作業 1:
ラッパーのOrganについての文章で、ディスコグラフィが載せられているのはなぜですか？　文章が示す理由を一文で説明してください。
作業 2:
ラッパーのOrganについての文章を、二文で要約してもらえますか？
作業 3:
ラッパーのOrganについての文章を、最後の文から引き取って書き継いでください。

僕には忘れられないラッパーが一人いる。
秋がよく似合う青と橙のMr. Wonder、横浜・藤沢を拠点に活動するZZ Productionの一員でもあったOrganという男だ。
今でもふと彼のラップを無性に聴きたくなる瞬間がある。
まずは彼の楽曲を僕の知る限り紹介したいと思う。
ディスコグラフィ
2000年 ♪なに(What What) / Organ [Chill Side 2 Meltingpot / V.A. 収録]
2002年 ♪Bisque Orange / Organ [Yokohama Under Ground / V.A. 収録]
2004年 ♪A Night In Bombay Feat. Organ, Takatsuki / Romancrew [Fly High 収録]
2005年 ♪兵隊はアンドロメダ Feat. Organ / Steruss [白い三日月 収録]
♪Bonus Track Feat. ZZ Production / Steruss [白い三日月 収録]
2006年 ♪Smile / Organ [184.045Style Mad Sampler 2006 / ZZ Production 収録]
2006年 Orange and Blue Invitation / Organ
2006年 ♪Re: Yokohama DJ Bolzoi Remix / Re: Yokohama All Stars [Re: Yokohama / V.A. 収録]
2010年 ♪184045 -トラトラトラmix- / ZZ Production [ZZ 収録]
Organというラッパー
僕が初めてOrganを耳にした楽曲はSterussの‟兵隊はアンドロメダ”だった。

[収集データ]
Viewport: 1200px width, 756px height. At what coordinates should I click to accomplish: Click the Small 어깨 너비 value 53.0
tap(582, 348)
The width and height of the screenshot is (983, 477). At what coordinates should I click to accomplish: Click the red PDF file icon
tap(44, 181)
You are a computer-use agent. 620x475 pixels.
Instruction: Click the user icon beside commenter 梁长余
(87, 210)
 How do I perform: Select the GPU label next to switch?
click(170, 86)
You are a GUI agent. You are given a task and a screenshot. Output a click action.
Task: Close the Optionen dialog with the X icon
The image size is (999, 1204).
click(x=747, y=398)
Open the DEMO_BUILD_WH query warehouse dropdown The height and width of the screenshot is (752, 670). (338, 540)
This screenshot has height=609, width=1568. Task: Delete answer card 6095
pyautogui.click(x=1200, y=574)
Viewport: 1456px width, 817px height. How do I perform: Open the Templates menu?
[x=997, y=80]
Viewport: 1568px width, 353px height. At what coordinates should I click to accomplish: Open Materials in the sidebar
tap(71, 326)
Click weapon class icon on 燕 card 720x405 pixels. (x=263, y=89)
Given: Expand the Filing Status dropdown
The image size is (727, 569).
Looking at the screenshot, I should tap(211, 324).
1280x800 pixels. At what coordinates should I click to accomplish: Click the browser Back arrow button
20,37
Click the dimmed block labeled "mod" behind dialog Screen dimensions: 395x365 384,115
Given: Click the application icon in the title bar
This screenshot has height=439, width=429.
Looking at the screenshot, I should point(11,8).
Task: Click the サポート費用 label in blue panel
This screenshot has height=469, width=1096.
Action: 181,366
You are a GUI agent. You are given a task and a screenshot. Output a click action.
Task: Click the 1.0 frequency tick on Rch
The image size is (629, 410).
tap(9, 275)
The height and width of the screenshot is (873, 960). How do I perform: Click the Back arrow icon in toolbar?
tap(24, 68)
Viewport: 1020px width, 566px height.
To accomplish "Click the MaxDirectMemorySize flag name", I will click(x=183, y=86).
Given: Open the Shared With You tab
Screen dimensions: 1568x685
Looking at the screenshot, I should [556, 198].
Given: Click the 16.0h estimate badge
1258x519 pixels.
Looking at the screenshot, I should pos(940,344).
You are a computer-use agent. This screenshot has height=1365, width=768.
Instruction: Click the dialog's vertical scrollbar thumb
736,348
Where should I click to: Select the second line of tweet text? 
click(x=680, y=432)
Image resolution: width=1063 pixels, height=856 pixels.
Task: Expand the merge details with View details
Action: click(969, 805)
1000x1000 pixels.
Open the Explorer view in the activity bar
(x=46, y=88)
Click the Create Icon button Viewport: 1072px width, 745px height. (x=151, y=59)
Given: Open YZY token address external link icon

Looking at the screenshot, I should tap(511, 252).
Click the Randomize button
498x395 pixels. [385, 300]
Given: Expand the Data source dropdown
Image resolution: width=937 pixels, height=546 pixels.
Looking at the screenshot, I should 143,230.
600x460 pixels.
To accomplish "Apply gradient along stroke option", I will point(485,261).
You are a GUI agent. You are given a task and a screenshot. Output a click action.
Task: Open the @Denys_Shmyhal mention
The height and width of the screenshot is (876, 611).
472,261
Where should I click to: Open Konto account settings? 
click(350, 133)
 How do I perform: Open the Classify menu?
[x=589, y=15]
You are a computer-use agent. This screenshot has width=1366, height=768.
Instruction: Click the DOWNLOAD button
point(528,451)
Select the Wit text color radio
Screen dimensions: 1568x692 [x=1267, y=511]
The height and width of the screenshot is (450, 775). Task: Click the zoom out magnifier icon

結果 1:
筆者がまず、自分の知る限りでOrganの楽曲を紹介したいと考えたからです。

結果 2:
筆者には、横浜・藤沢を拠点とするZZ Productionの一員でもあったラッパーOrganが忘れられず、今でも彼のラップを無性に聴きたくなることがある。筆者は2000年から2010年までの彼の参加曲を紹介し、初めて耳にしたのはSterussの「兵隊はアンドロメダ」だったと述べている。

結果 3:
「何だこのラッパーは」と衝動的にCDコンポの再生を止めたのを覚えている。
Nice & Smoothとはこういうフロウを言うんだな、と思った。
それからというもの、Organの音源をありとあらゆる手段で集めた。
僕がOrganを知った時点ではもう既にZZ Productionに籍はないようだった。
横浜出身らしい、今は仙台にいるらしい、現役は退いているらしいなど、しがないリスナーの一人でしかない僕では拾える情報もごくわずかで、2019年の今となっても定かな情報は得られていない。(数年前、サイプレス上野に会ったときに聞いておけばよかったと猛省している。)
といった感じで、如何せんバイオグラフィが曖昧なため、ここからはOrganのラップに少し触れてみたい。
普通のことかっこよく書ける
Organは‟184045 -トラトラトラmix-”の中でそう歌っている。
Night Camp Clickの‟Night Simphony”でFuku Del Toroが歌っていた、
普段着で歌う明日の日常
というラインにも通ずるものを感じるが、これこそラッパーの真理だ。
確かにロマンティックで気障なセリフは吐けども、特別なメッセージを謳っているわけではなく、故に耳にスッと馴染む。
Organの特徴は何といってもその男前な歌声と色気あるフロウだが、これだけ聞くとつい元Romancrewの将絢を思い浮かべてしまうものの、彼のそれとは似て非なるものである。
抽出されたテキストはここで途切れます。